Saturday, July 9, 2016

The End of the Tour (2015)

It's been a year since my last review. I tried to continue writing during school, but we all know how that goes. I haven't been able to pick it back up on winter break either. But here I am to give it another try.


The End of the Tour portrays the five-day-long interaction between magazine reporter David Lipsky (Jesse Eisenberg) and renowned author David Foster Wallace (Jason Segel). Wallace has just gained fame from his groundbreaking novel Infinite Jest and Lipsky follows him on his book tour to interview him. But it's not like the typical magazine interview we think about. They build an actual relationship over these few days. And as human relationships work, they encounter some conflicts as well.

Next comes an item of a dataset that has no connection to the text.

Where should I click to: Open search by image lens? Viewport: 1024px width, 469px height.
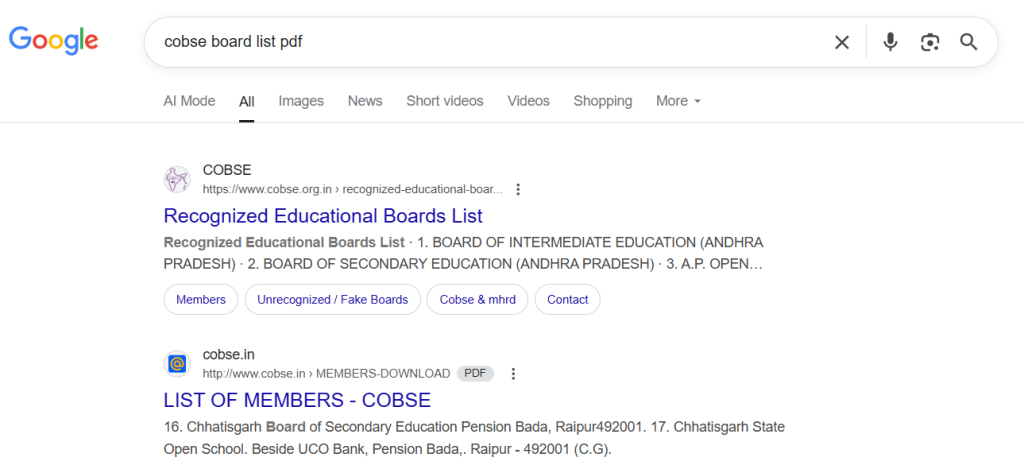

That's pretty much it, just the two of them talking and smoking. Smoking a lot. Apparently both of them were heavy smokers. I recall a humorous line, "Brothers of the lung." This is the kind of movie I enjoy the most. Plain and real. No fancy plot twists, fake movie dialogue, excessive computer graphics. Just some good old dialogue. Another excellent example of this would be the Before Trilogy, which I have reviewed in the past.

Their conversation is riveting. It's mainly about Wallace's life and his novel, but there's also them getting to know each other ("Do you like ice cream?"). At parts it's very philosophical but it never gets boring. Boy, could I watch them talk for a week. That's attributable to good writing but convincing acting is required as well, and both Segel and Eisenberg play their parts masterfully.

One thing about Eisenberg - I must admit I am kind of his fanboy. Ever since The Social Network, he has never let me down. He even manages to make mediocre movies enjoyable. (Now You See Me - yes, it's a guilty pleasure of mine.) What is surprising about him is that he's got a very memorable voice and these characteristic expressions, so you'd think he wouldn't be able to pull off a wide range of characters. But he has proven otherwise, from nerdy genius Mark Zuckerberg to slick magician J. Daniel Atlas.

They get into this argument, and you can kind of predict it developing even from the opening scenes. Yes, it is about girls. What else would two guys argue about. At its early stages I thought it was irrelevant and unnecessary, but as it develops it becomes much more significant than that. Don't get me wrong, women are important - but Wallace and Lipsky's argument goes to a deeper level through this initial friction and becomes much more interesting than simple girl problems.

The ending is perfect. It leaves you unsatisfied, partly because you want to listen to more of their dialogue and partly because it's not a happy ending. It's a very 'real' ending. It leaves you thinking.

What's powerful about this movie is that I actually decided to read Infinite Jest. It's a dense, 1000-page-long book - and I'm not much of a reader at all. But Wallace's character had some original, thought-provoking ideas that made me seek the book out. I even went through the trouble of ordering it from abroad as bookstores in Korea don't seem to have it.

9.0/10 - Watch it, especially if you're tired of summer blockbusters and want something that feels authentic.